**RECORD EXTRACTS**
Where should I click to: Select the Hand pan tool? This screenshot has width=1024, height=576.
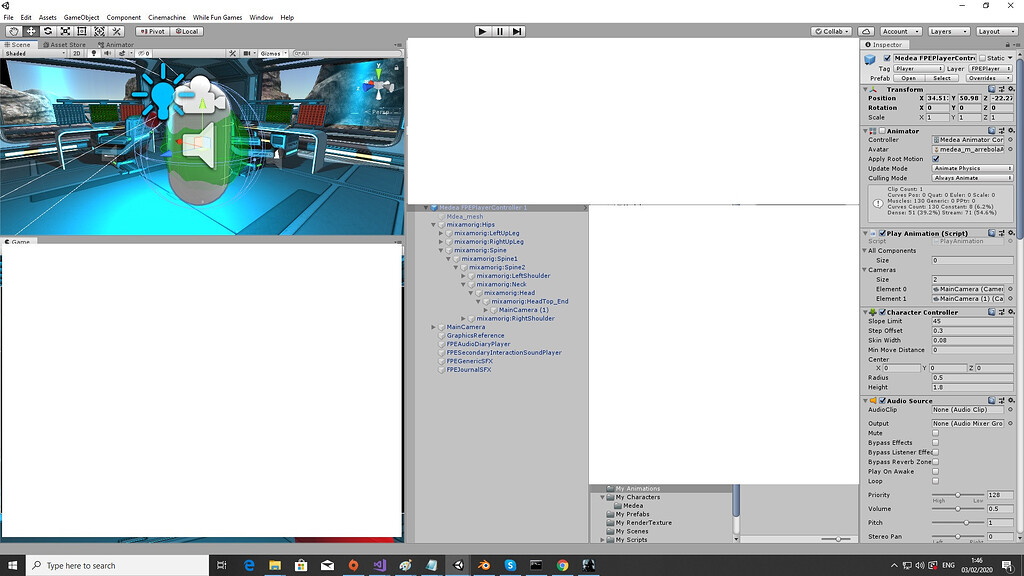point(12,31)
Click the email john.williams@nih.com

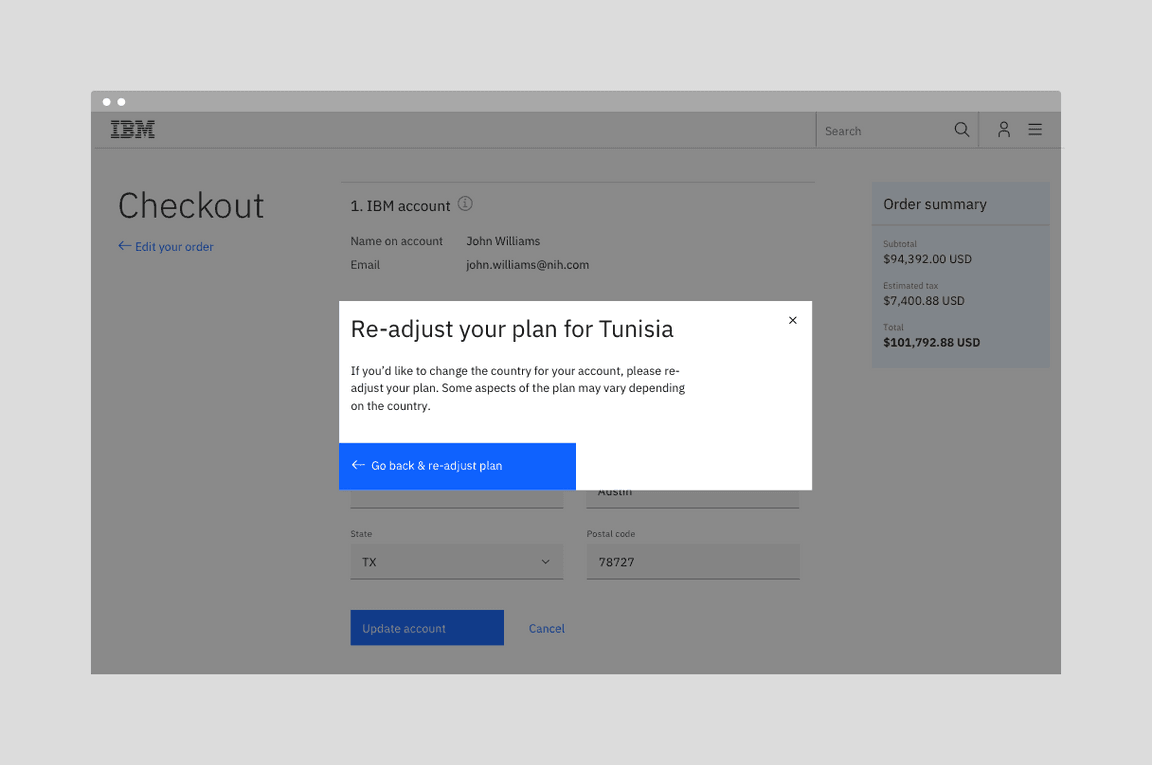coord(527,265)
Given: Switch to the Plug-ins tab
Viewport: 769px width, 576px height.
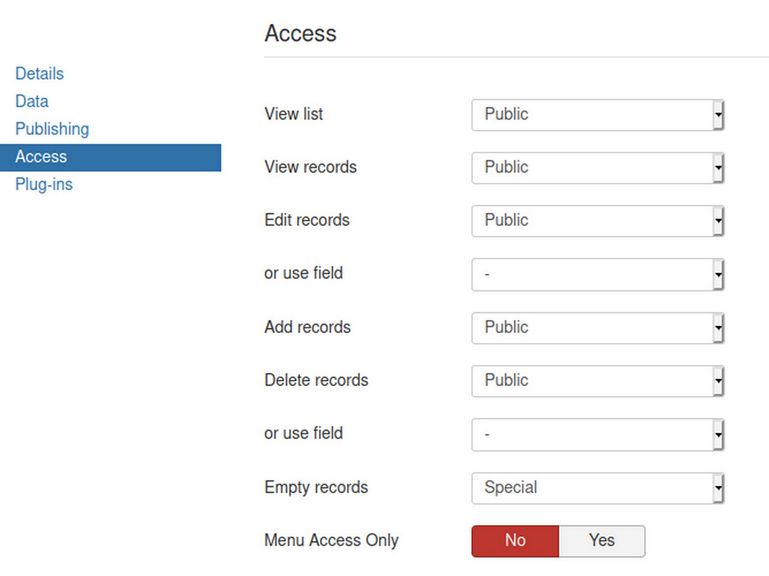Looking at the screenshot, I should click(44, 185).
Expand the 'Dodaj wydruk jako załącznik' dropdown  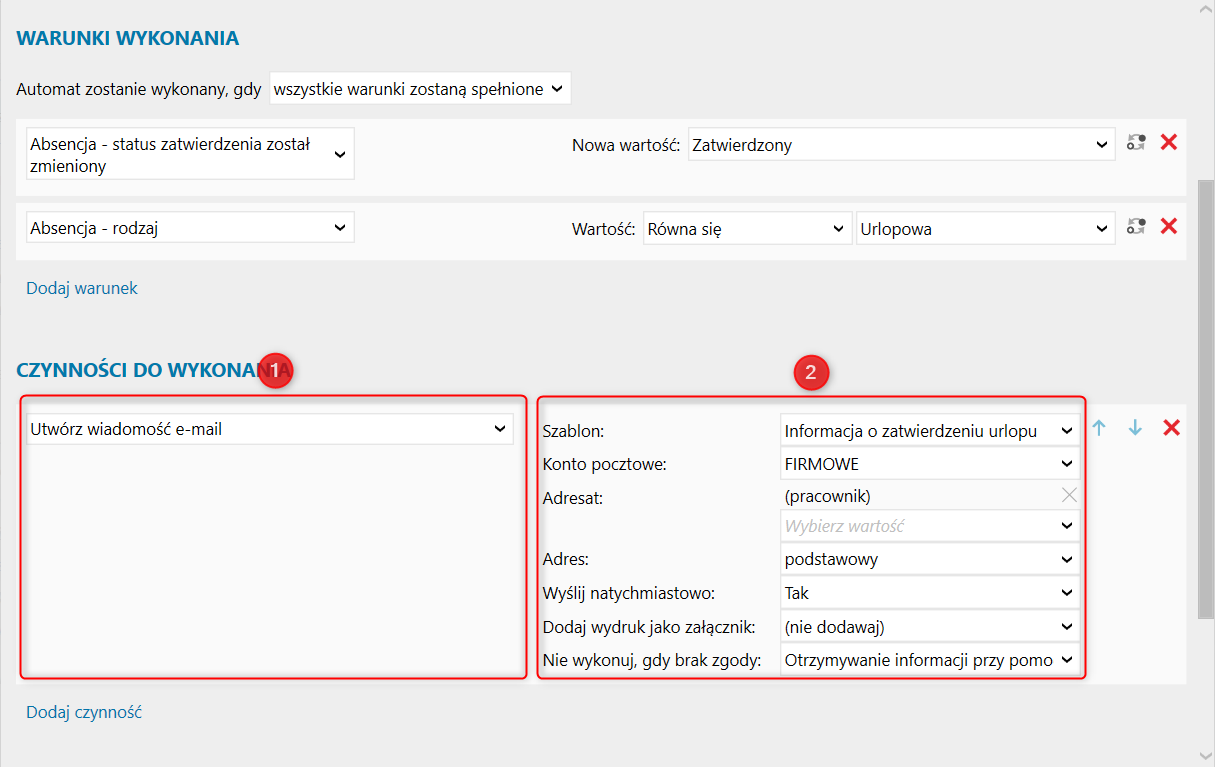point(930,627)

==

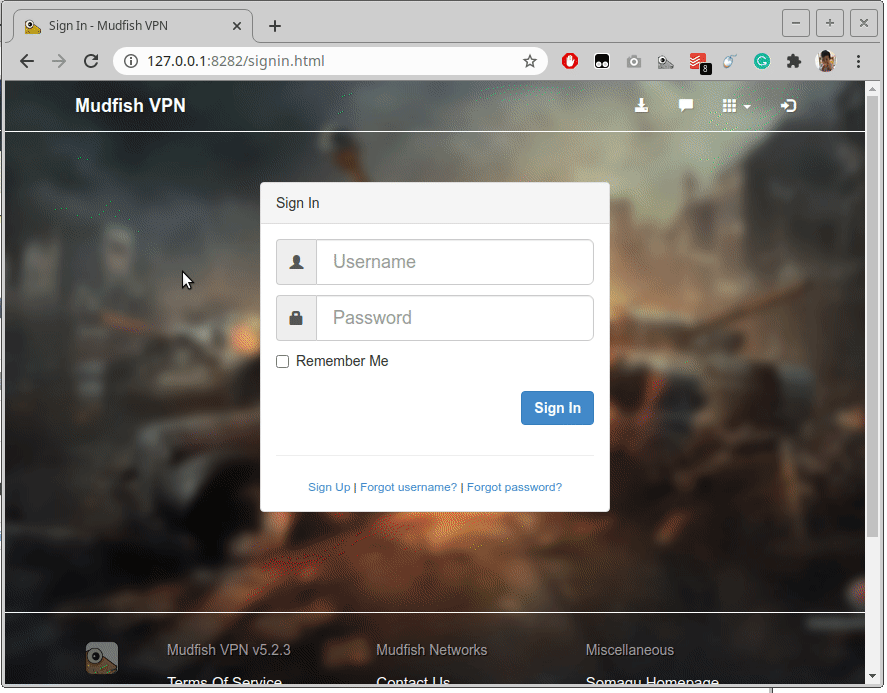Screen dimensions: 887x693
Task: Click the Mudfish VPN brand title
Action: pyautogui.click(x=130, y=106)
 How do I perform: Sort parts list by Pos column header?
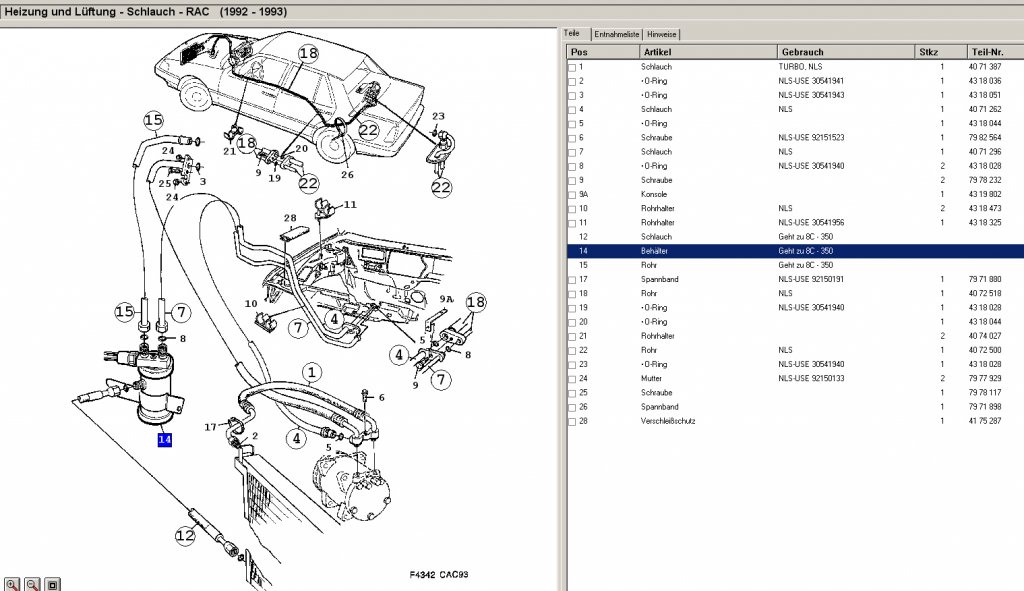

==

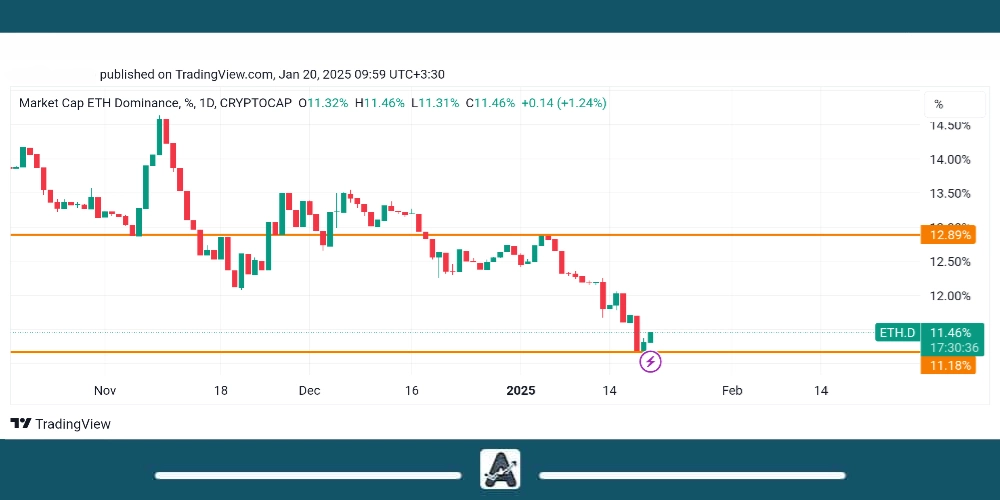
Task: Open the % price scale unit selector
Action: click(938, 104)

**REQUIRED WORK**
Could you rewrite in full the material between the lines holding "Where should I" and "coord(527,265)", inclusive, shifting every coordinate in the answers by -110 and leaving out the pictures?

**ANSWER TO THIS PROBLEM**
Where should I click to: Select the Hand pan tool? This screenshot has width=1024, height=576.
point(-98,-79)
Click the email john.williams@nih.com

coord(417,155)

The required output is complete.